En la primera sala se muestra una selección de pinturas de Adolfo Guiard, Ignacio Zuloaga, Anselmo Guinea, Manuel Losada y José Arrúe que despliegan las diversas panorámicas que componen el nuevo paisaje económico, social y urbano del Bilbao de finales del siglo XIX. Destaca el célebre óleo de Guiard La ría en Axpe (1886), que evoca una atmósfera melancólica. La figuración expresionista de tono atemperado y plena de juego cromáticos de los trabajos de Manuel Losada tiene un interés notable. Ignacio Zuloaga está presente con una rara pintura, Amanecer (1894), lejos de sus convenciones pictóricas más conocidas.

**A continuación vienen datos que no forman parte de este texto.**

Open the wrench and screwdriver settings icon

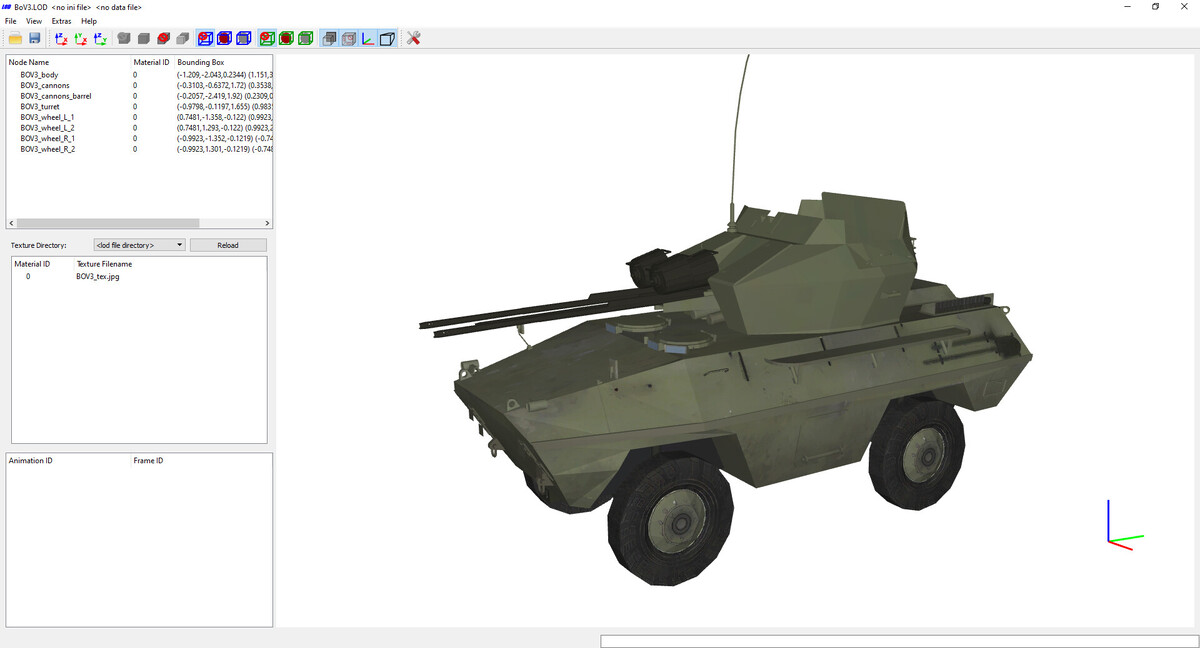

Adolfo Guiard: 'La ría en Axpe', 1886
Escenas de mar y montaña constelarán la segunda sala. Ejemplos como La siega (1892), de Guiard o las magníficas pinturas de Francisco Iturrino Los garrochistas o Escena campera (1912-14) o Fiesta en el campo (1914); revelan ecos del impresionismo y de los fauves descubiertos en su estancia en París. También se muestra el conmovedor Tríptico de la guerra (1937-38) de Aurelio Arteta, que podemos considerar la pieza más sobresaliente de la exposición. Otras puestas en forma de la tradición cultural se presentan en la tercera sala y componen una visión etnográfica del folclore y del mundo rural. De nuevo destella Arteta, con una estilizada figuración costumbrista, así En la romería (1917-18) o en la magnífica Eva arratiana (1913). Jesús Olasagasti, con su Recogida de la manzana (1930) expone la pintura más asociada al modernismo cezanniano. Mientras que Arrue sublima el costumbrismo vasquista con la Romería en Arracudiaga (1919). Ucelay, otro modernista excéntrico, está presente con varias obras como el gran mural Bermeo (1933) y Danzas suletinas (1956), de un realismo figurativo más estilizado.
La muestra se acompaña con una magnífica publicación que integra un pormenorizado estudio de esa época a cargo del comisario. Tal vez se eche en falta una incorporación de otros lienzos que remitan al imaginario obrero y a sus paisajes culturales y urbanos que emergen en ese periodo.
Los apremios y restricciones motivados por la pandemia obligan a las instituciones a programar teniendo más en cuenta a los públicos locales. No resulta extraño entonces que, en el caso del Museo Guggenheim, en cuyo historial de visitantes los foráneos han sido superiores a los locales, esta muestra tenga la virtud de atraer a los segundos y de paso despertar su interés por artistas y obras de signo más contemporáneo. Una exposición para visitar en familia y para evocar anamnesis múltiples y nostalgias de la historia de Bilbao.